In its Q4 earnings call, Pioneer Natural Resources guided to one million barrels equivalent per day (70% oil) by 2026 and pledged cash flow neutrality in 2018. Sounds great, but is it doable? In our latest report, our analysts discuss how and if Pioneer can achieve this ambitious goal.
We revisited our production model — which projects 537,000 boe/d by 2026 — and examined what Pioneer needs to do to meet its target. Homing in on oil production, the company essentially announced a 700,000 b/d crude target for 2026, but Pioneer produced just 133,000 b/d in 2016. By 2026, this production base will have declined by over 80%. Consequently, nearly all of the 700,000 b/d target needs to be from new drill volumes. If Pioneer can tackle four key issues, we estimate that the company will be well on its way to 1 million boe/d.
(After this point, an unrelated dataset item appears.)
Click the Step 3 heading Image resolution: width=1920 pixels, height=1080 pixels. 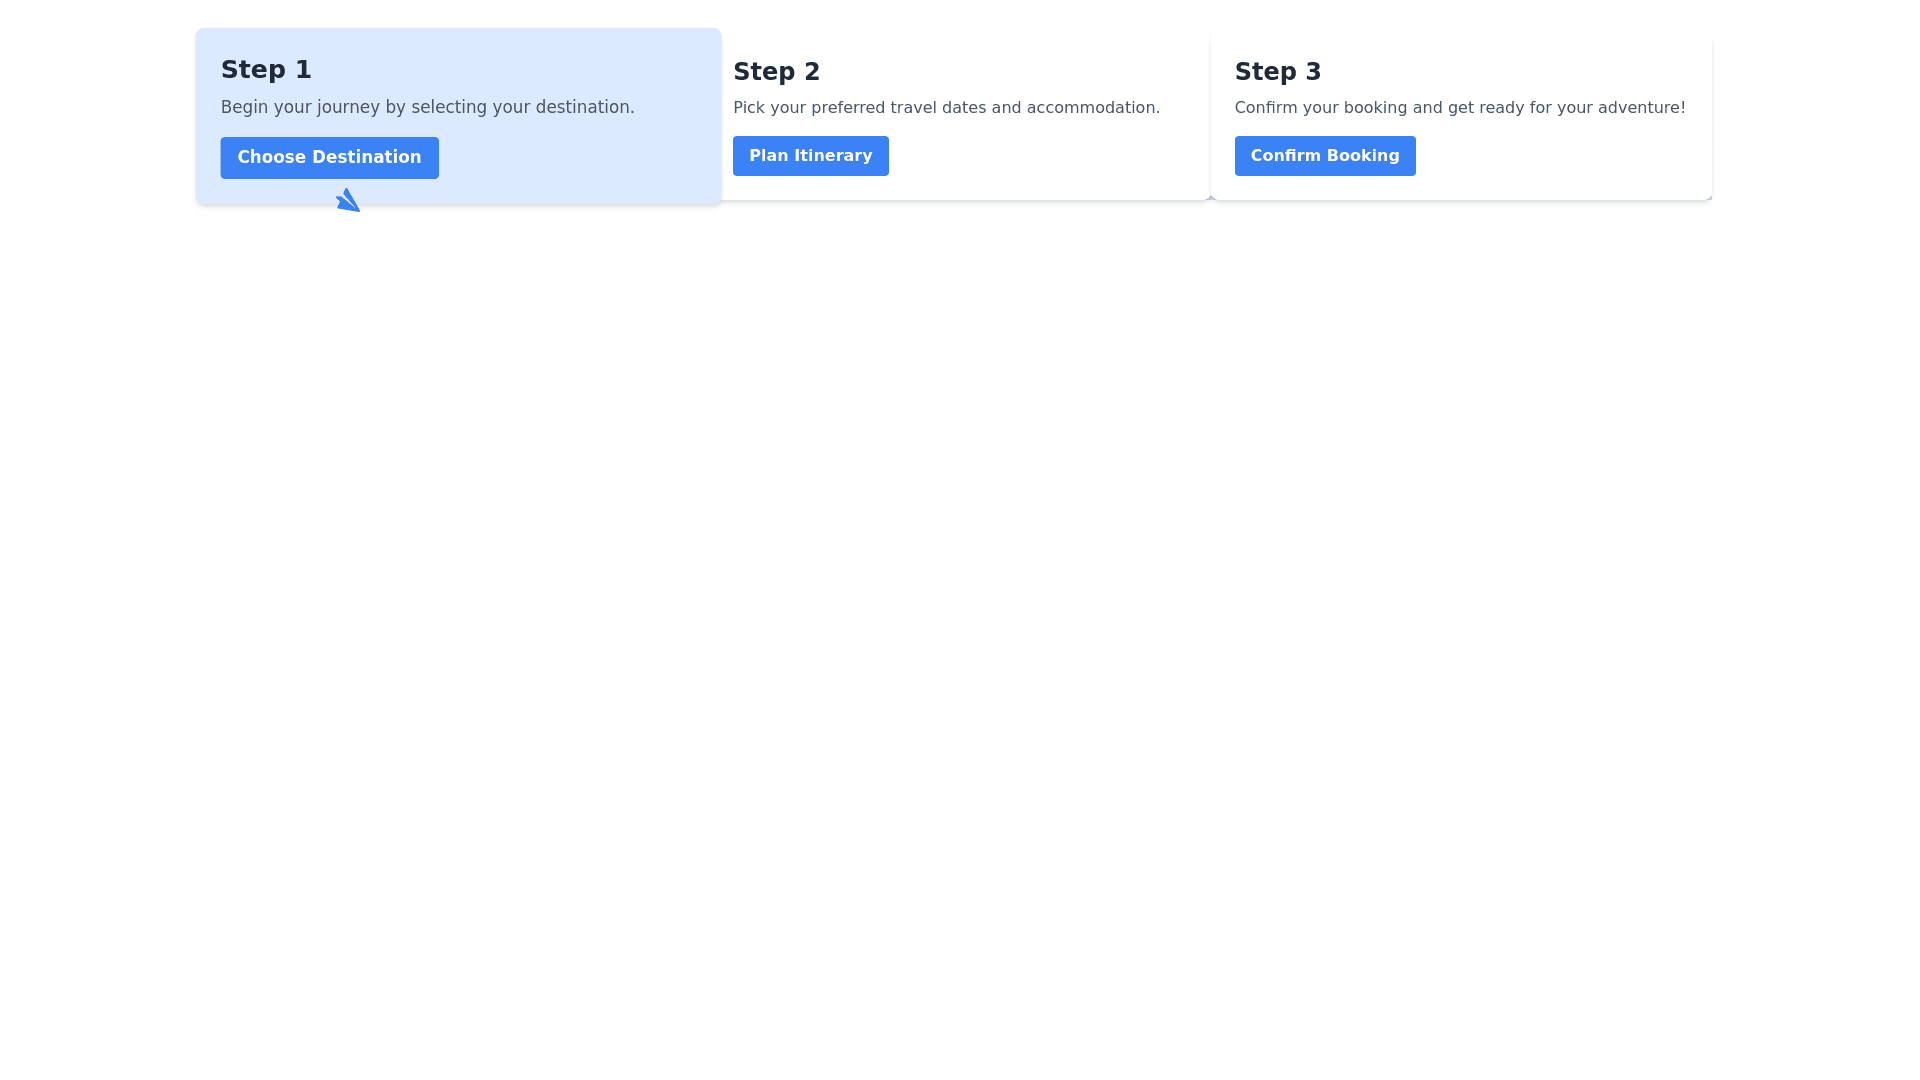point(1278,71)
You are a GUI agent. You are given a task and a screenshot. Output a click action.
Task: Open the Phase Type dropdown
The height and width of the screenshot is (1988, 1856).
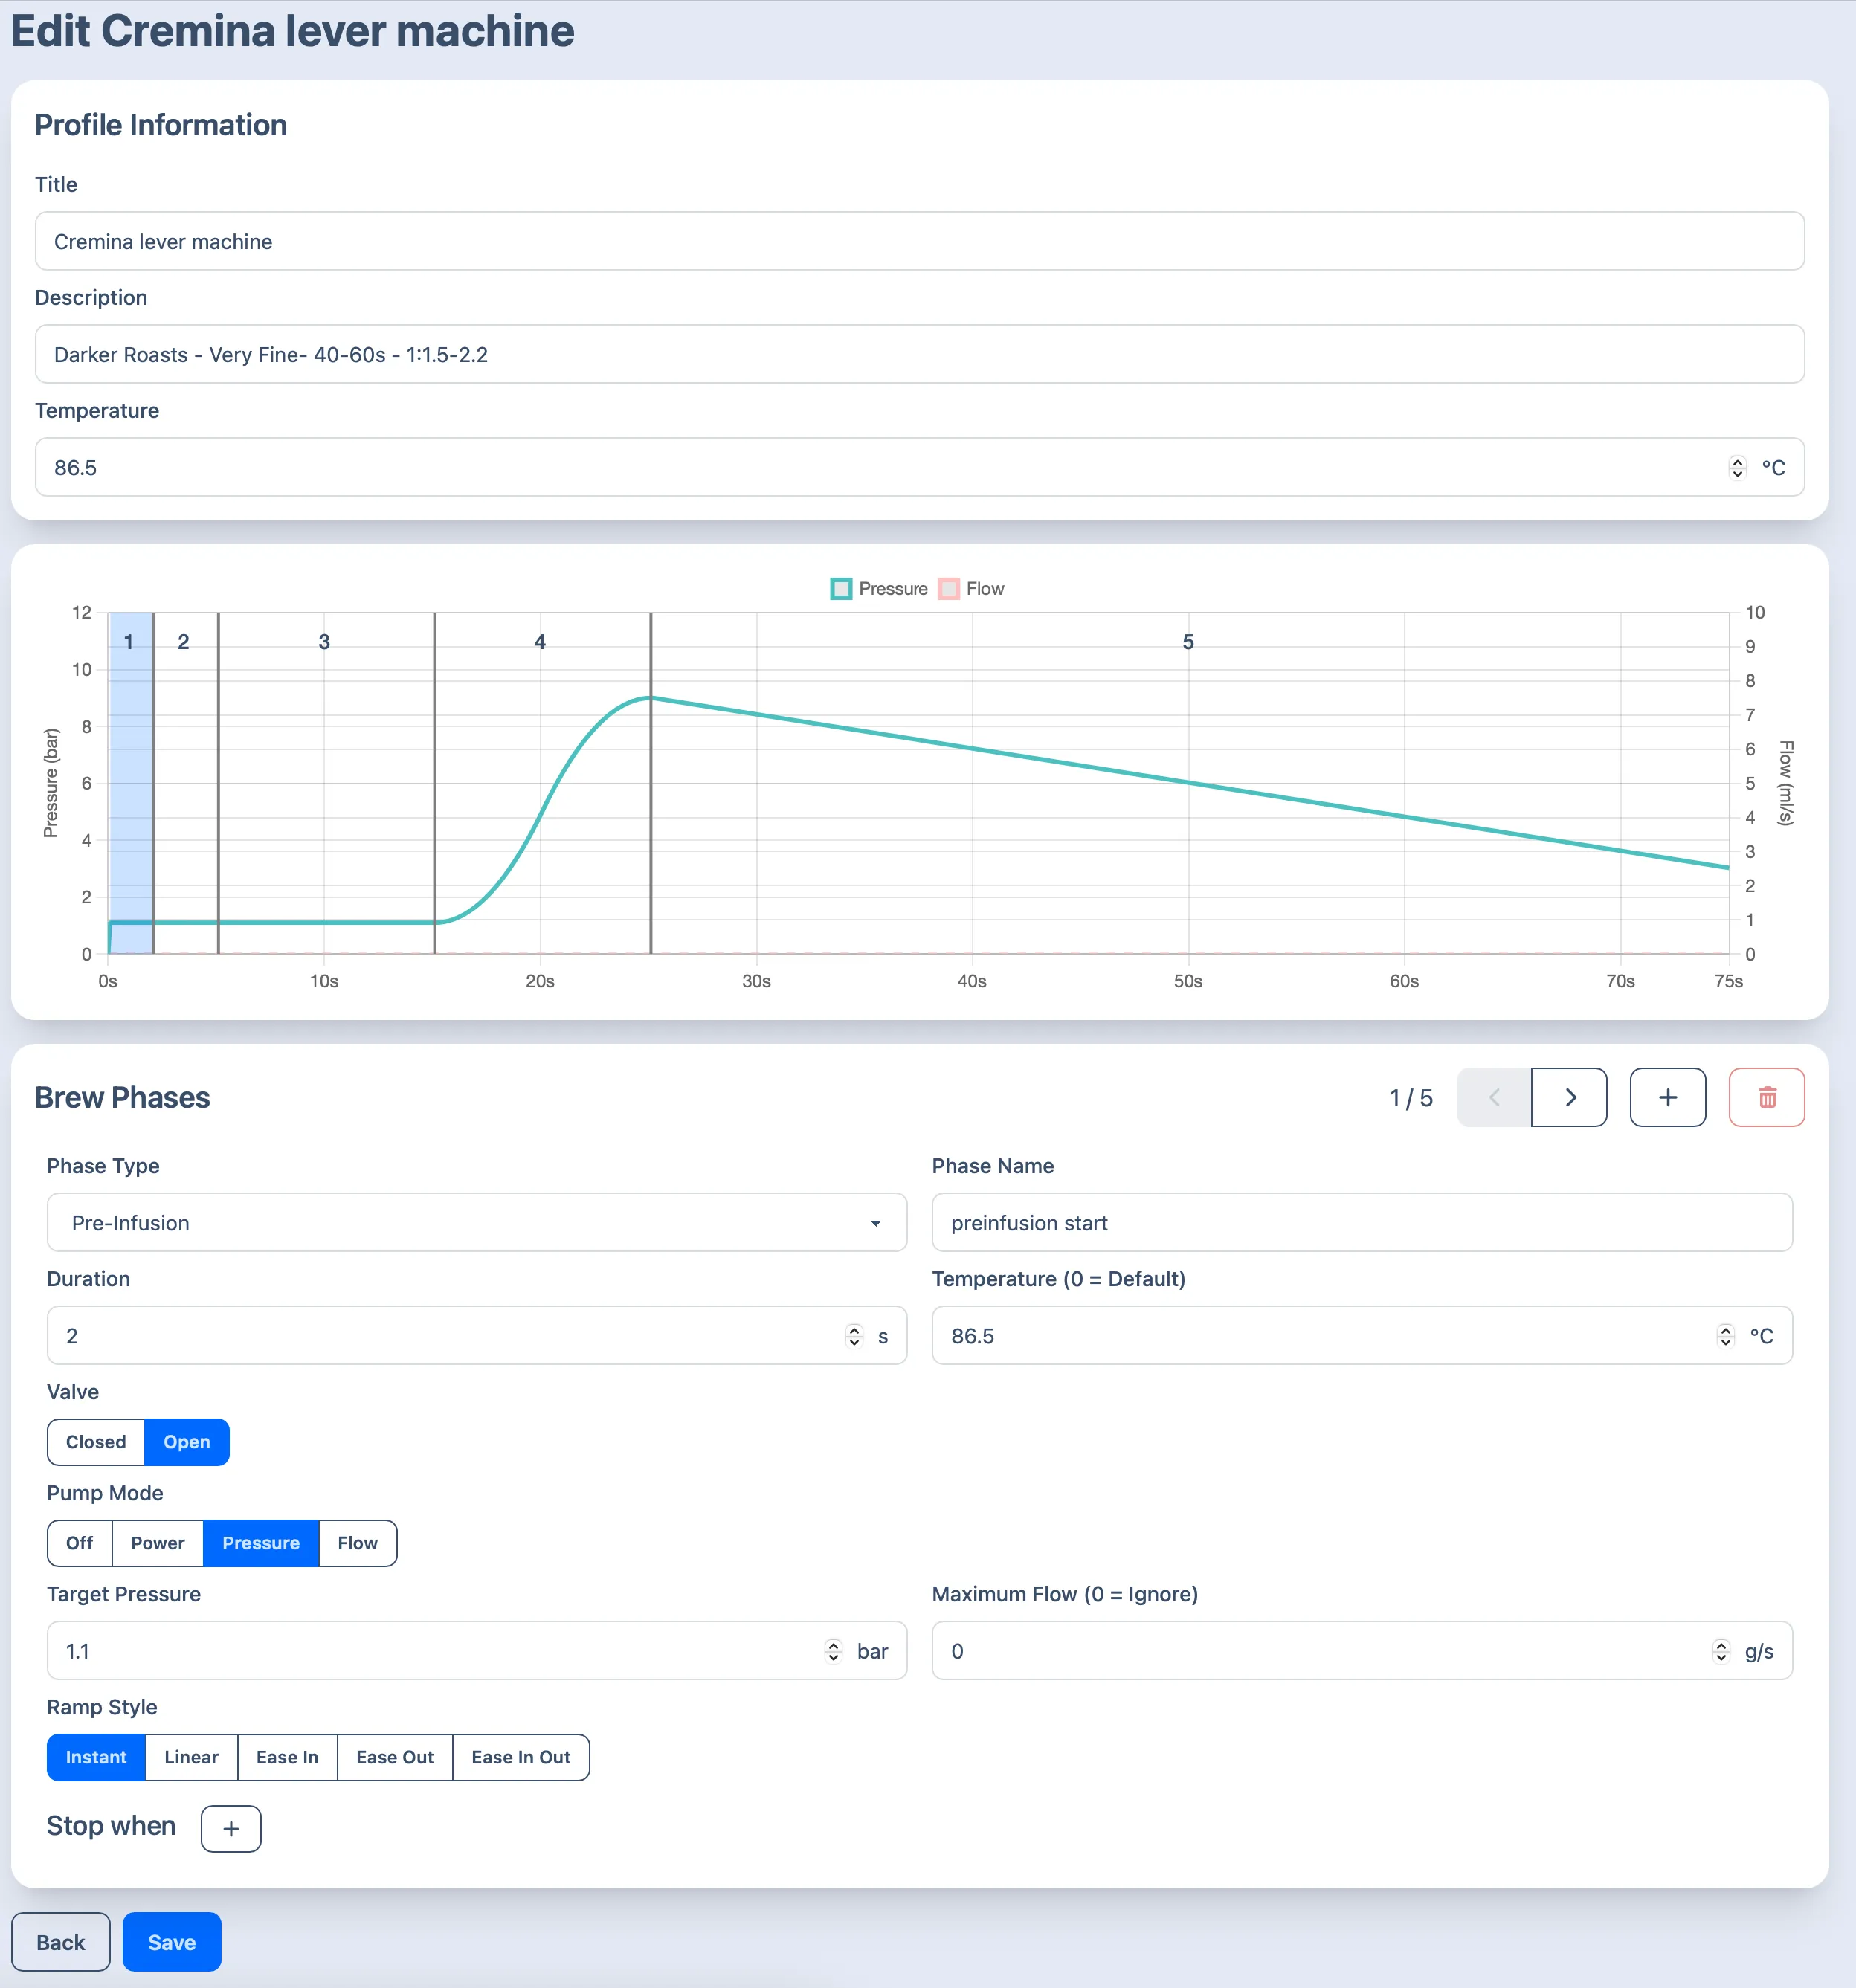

First, the company will need to transition fully to long laterals and V3 completions. Our base case for the company's northern Wolfcamp position assumes a per-well EUR of 800,000 boe, but a full transition to two-section laterals with high-intensity completions raises our per-well expectations to 1 million boe.
Second, the company will need to add just one rig per year. At first glance, it might look like massive rig additions will be necessary, but that's not the case. Our models indicate that adding just 10 rigs over the next decade will be enough to reach the target. Average spud-to-spud times in the Midland basin have fallen by over 30% since 2014, so Pioneer's existing 18-rig fleet can accomplish what it would have taken 25 rigs to do circa 2014.
Third, Pioneer will need to increase drilling efficiency by 2% per year. While the industry as a whole has increased efficiency through faster penetration rates, the next improvement will come from a full transition to pad development, which can decrease spud-to-spud times by more than 10%. We project that a 2% increase in efficiency per year is likely, but if Pioneer falls short for any reason, then further rig additions will be necessary to meet production targets.
Finally, increasing per-well recoveries will help Pioneer reach its target. One of the hottest discussions in tight oil is whether operators can continue to improve per-well recoveries as rig count ramps up. Second-tier equipment, drill locations and "cold" crews all work against continued productivity gains. However, we expect technological advancements and information sharing to offset these headwinds. Earlier in the year, we predicted average productivity improvements for 2017 to be between 1% and 4%. Pioneer needs to continue to be at the head of the pack to hit its lofty goal.